What you will do:
Nothing but the lines from the start of the entries below through the line containing "This screenshot has width=911, height=622." should appear in the answer, copied exactly and free of pictures.

(Input material begins)

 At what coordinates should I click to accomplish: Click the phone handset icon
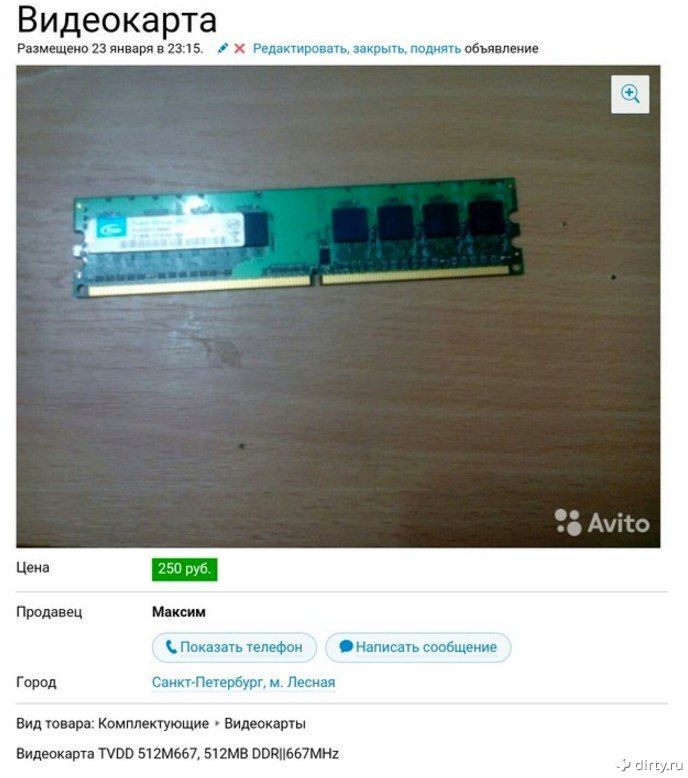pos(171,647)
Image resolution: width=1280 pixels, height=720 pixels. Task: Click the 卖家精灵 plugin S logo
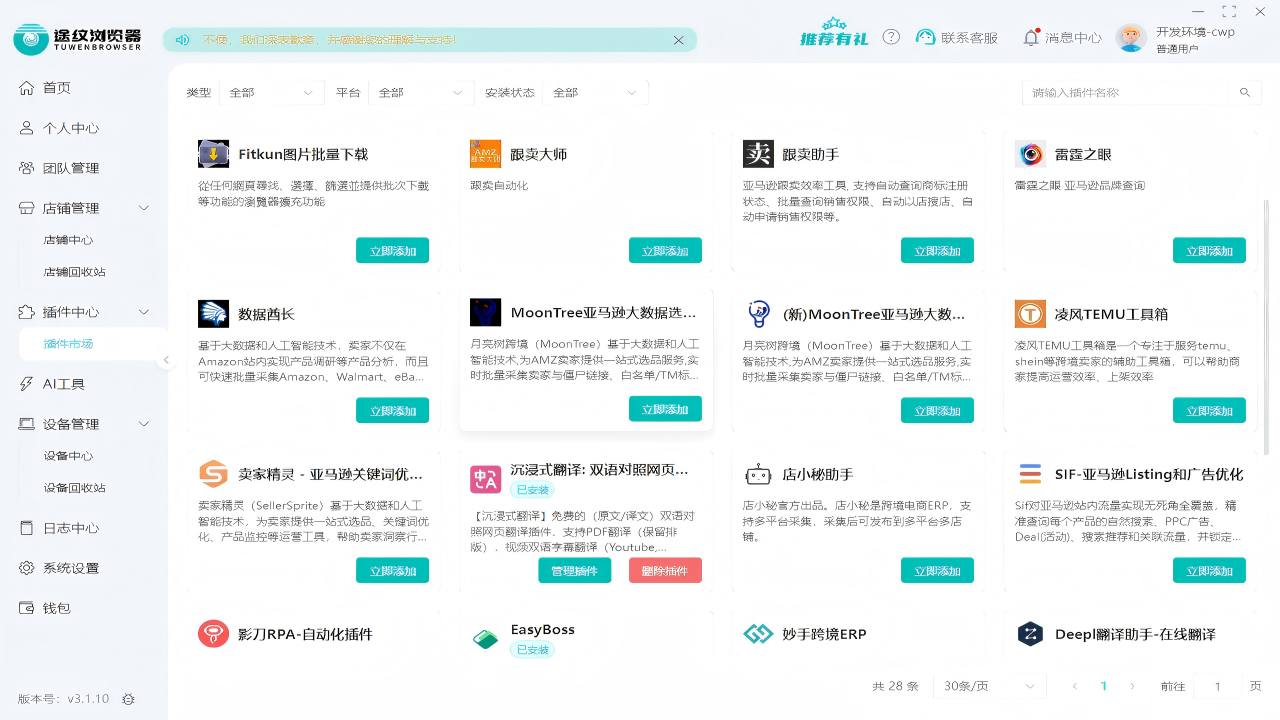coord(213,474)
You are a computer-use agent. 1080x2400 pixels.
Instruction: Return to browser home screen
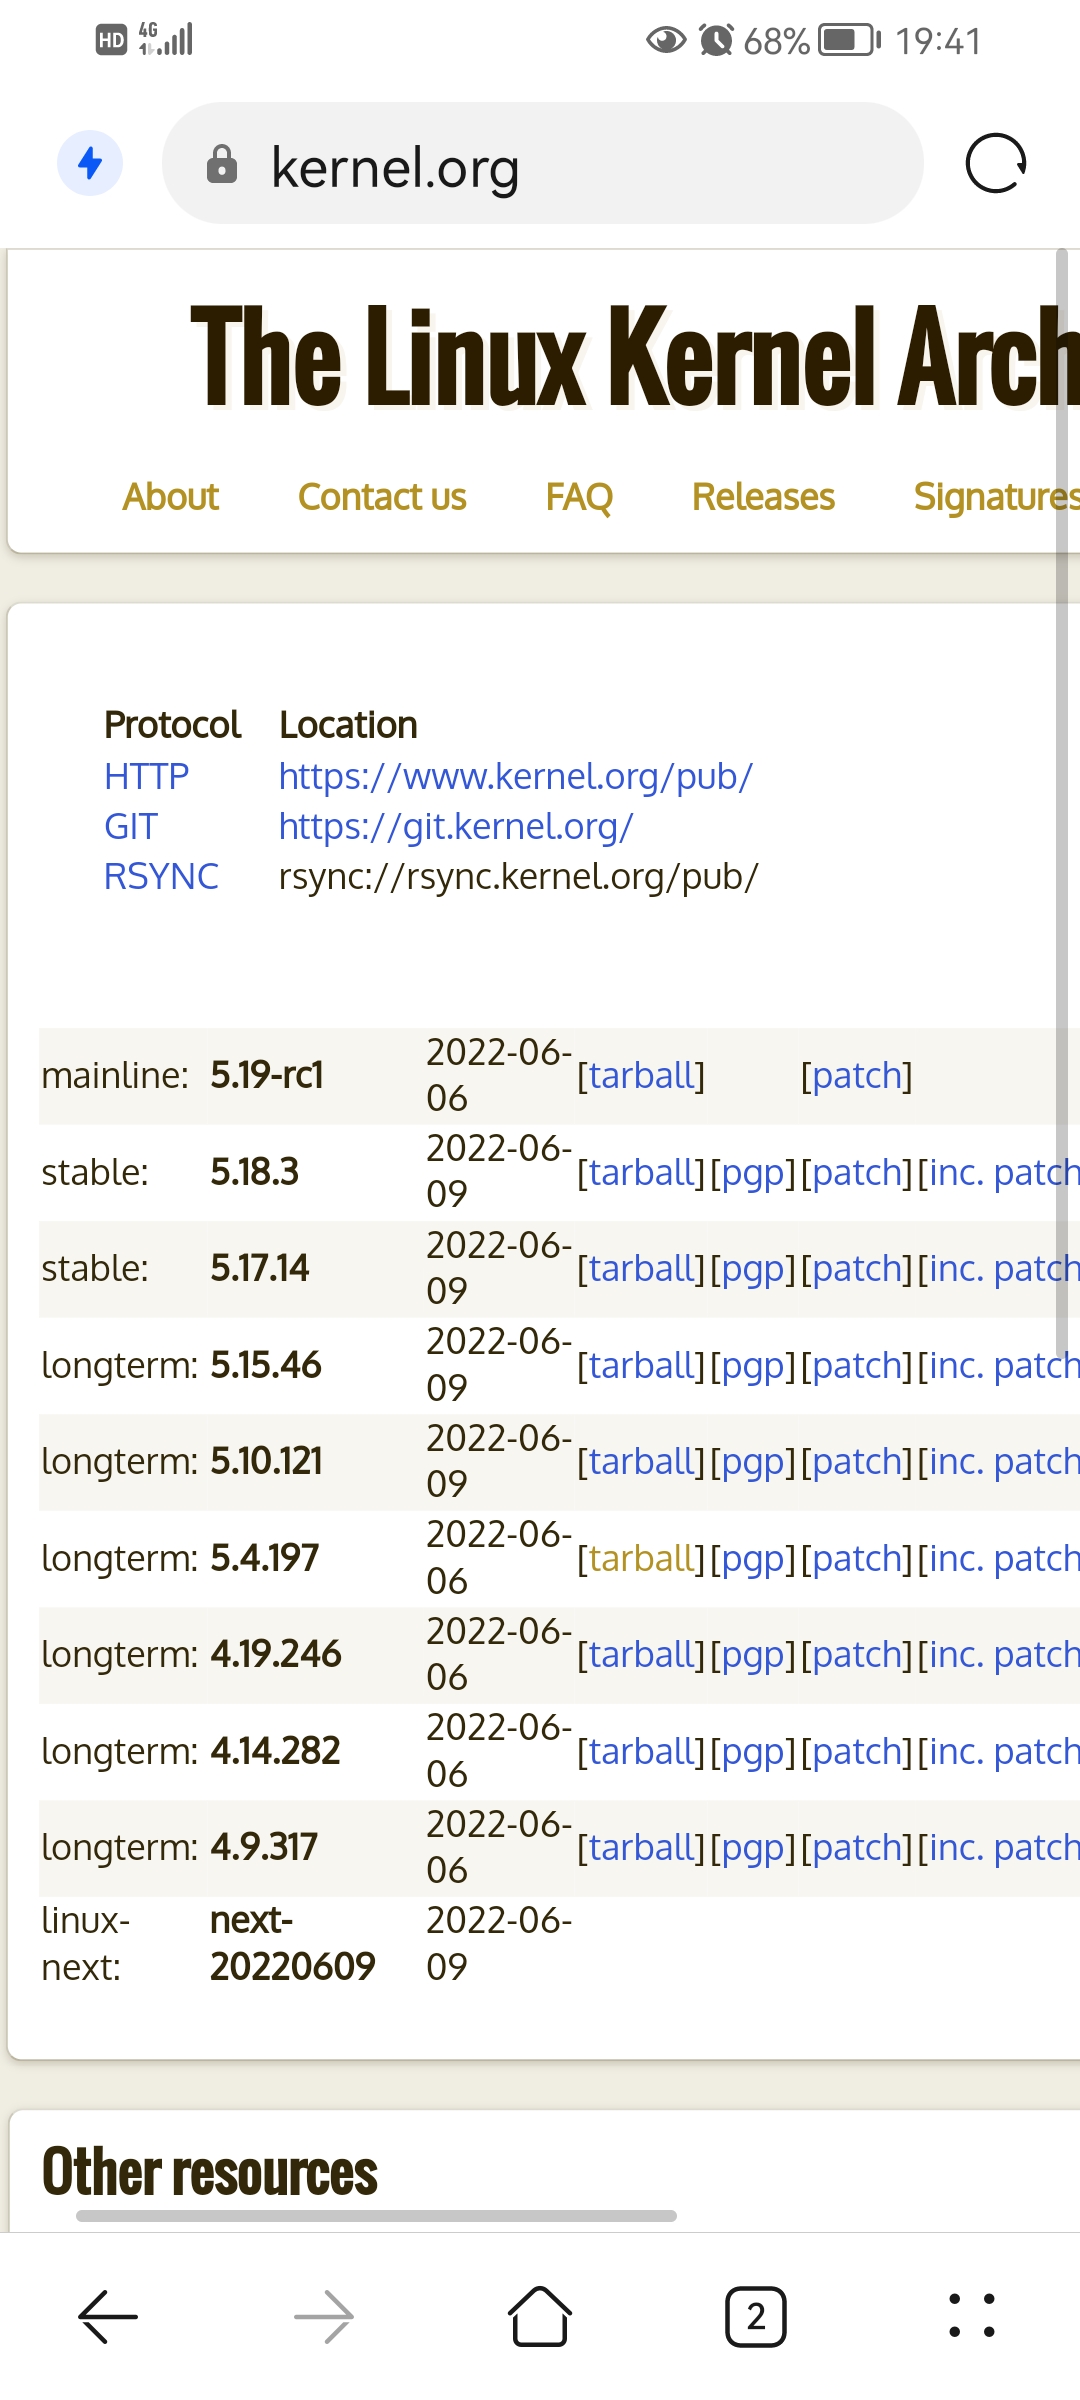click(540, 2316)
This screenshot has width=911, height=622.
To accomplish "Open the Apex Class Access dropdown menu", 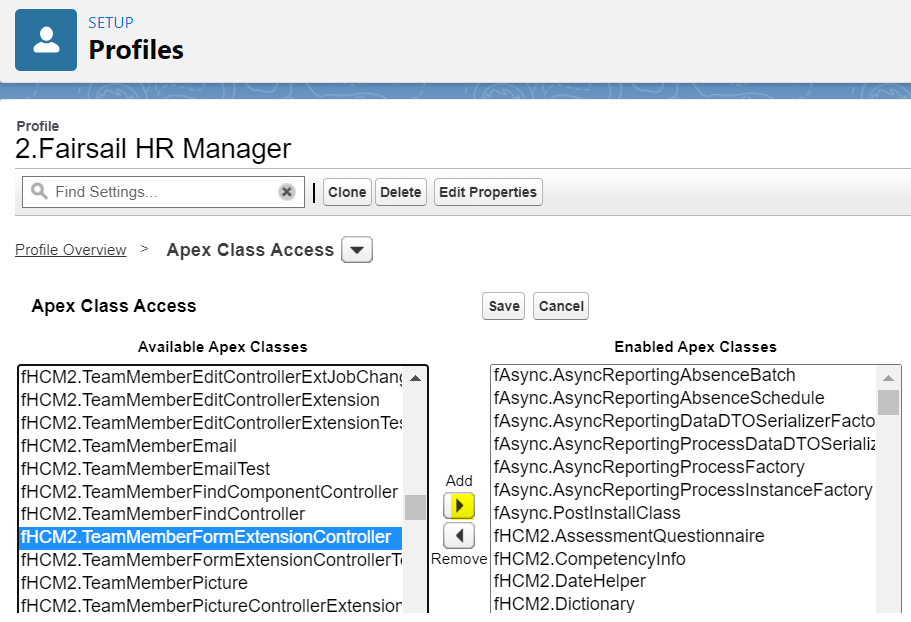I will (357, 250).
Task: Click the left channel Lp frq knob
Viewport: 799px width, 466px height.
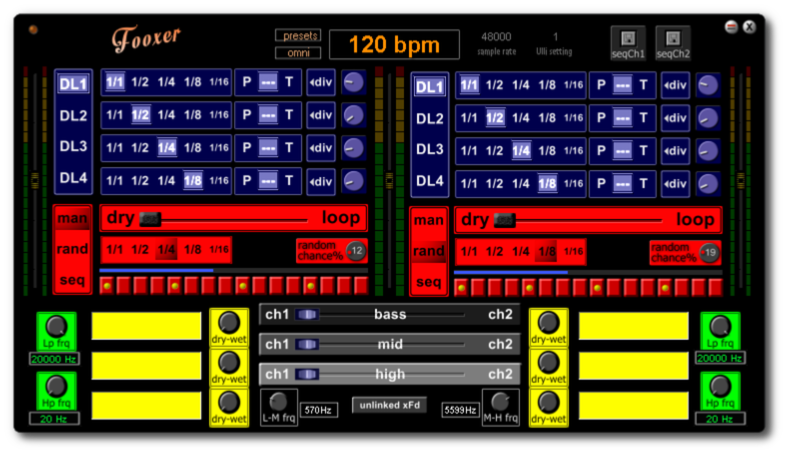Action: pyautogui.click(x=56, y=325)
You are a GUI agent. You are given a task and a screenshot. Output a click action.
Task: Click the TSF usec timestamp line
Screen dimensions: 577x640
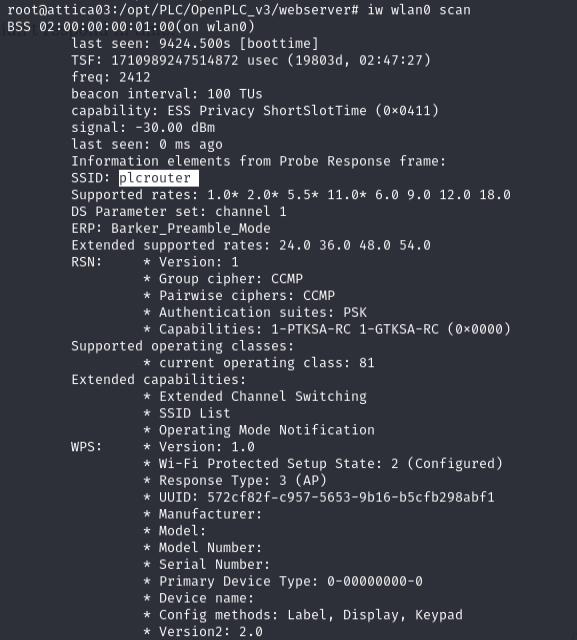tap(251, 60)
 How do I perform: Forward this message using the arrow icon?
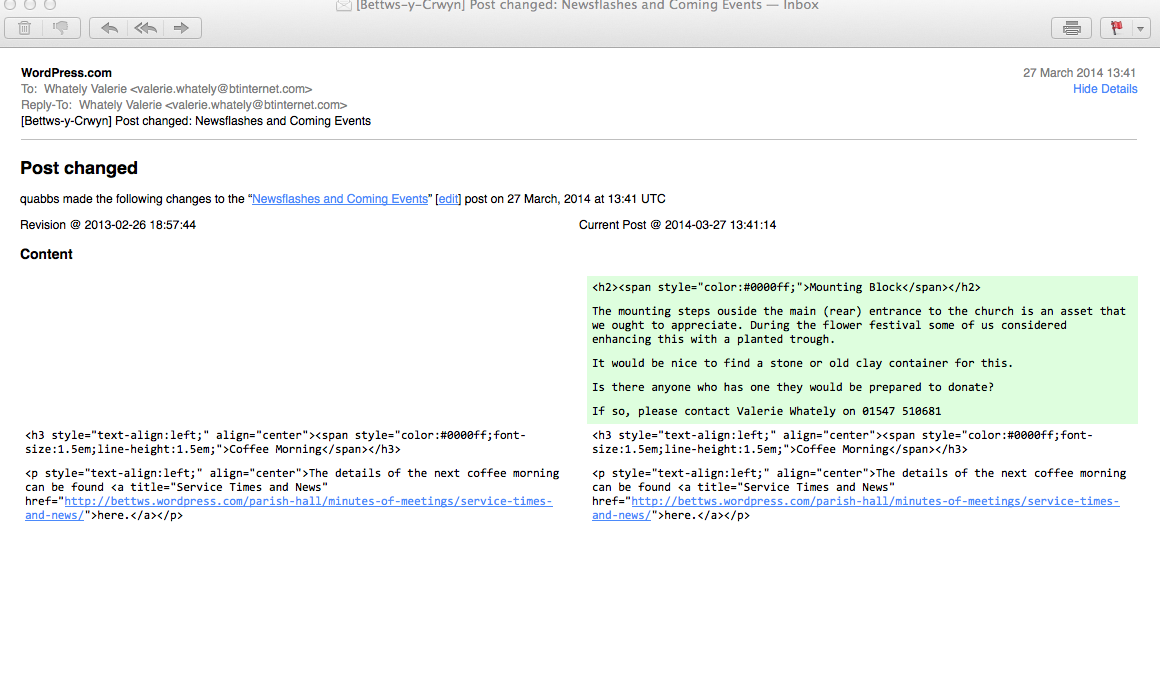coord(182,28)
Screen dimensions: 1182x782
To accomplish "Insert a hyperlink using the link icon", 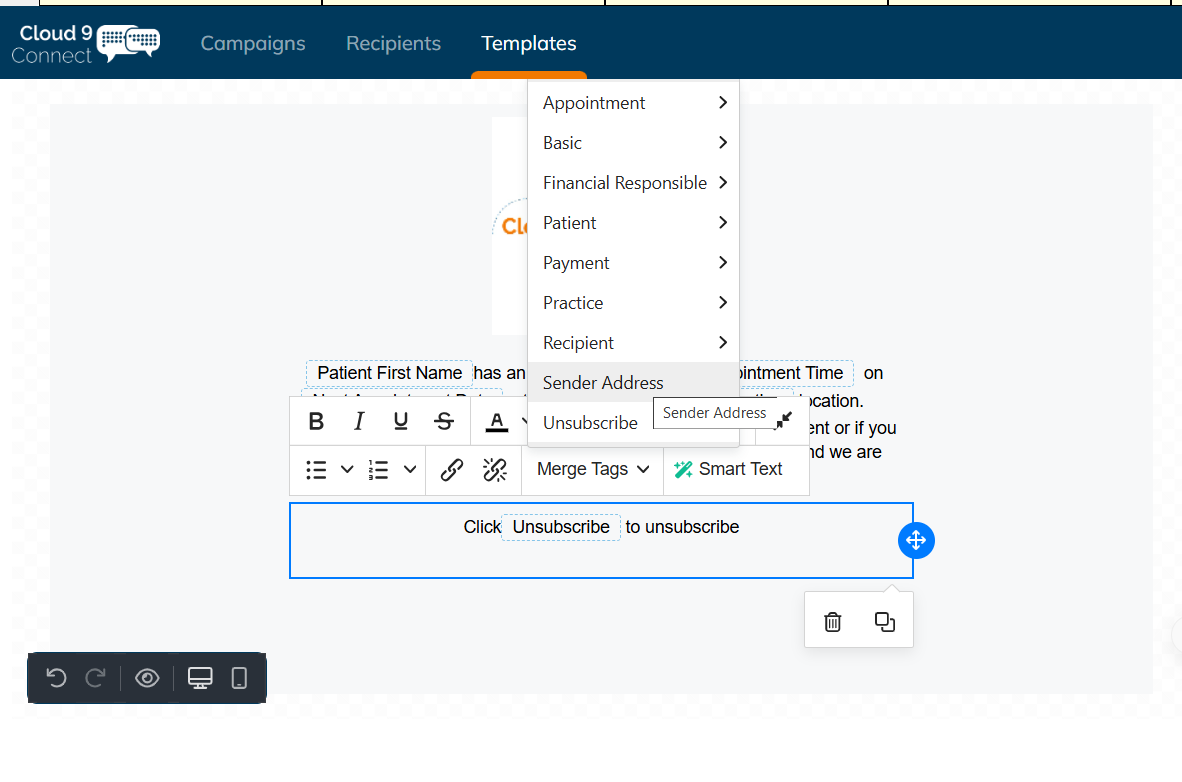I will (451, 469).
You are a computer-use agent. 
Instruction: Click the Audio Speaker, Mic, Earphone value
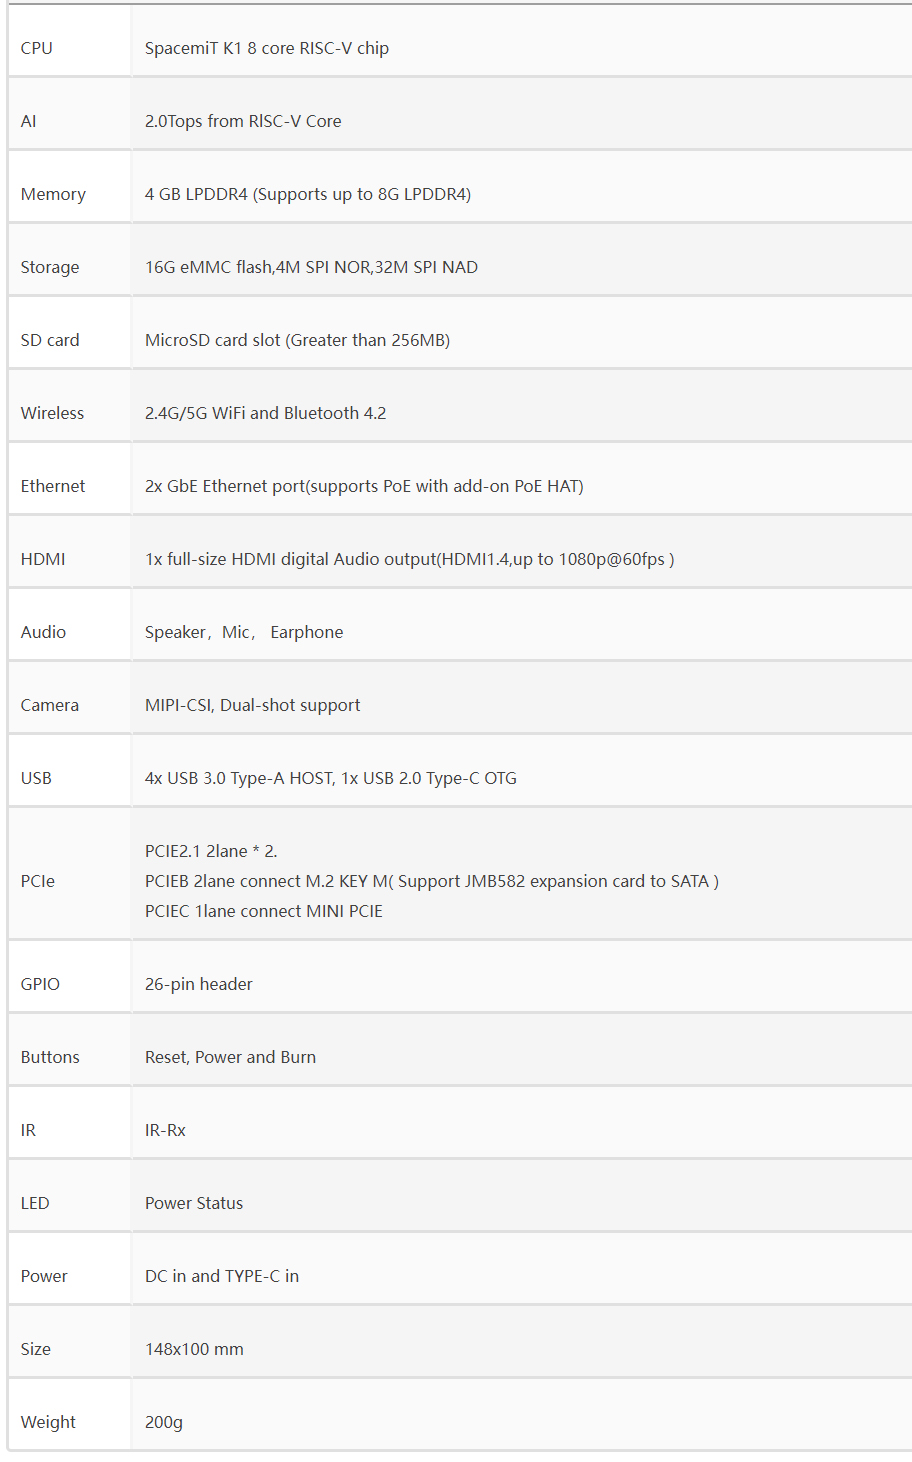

(Input material ends)

Response to this exercise:
 At what coordinates should I click to accomplish: Click the phone handset icon
pos(171,647)
Image resolution: width=1280 pixels, height=720 pixels. Task: Click the 卖家精灵 plugin S logo
coord(213,474)
You are a computer-use agent. 1080x2400 pixels.
Instruction: Return to browser home screen
click(540, 2316)
This screenshot has width=911, height=622.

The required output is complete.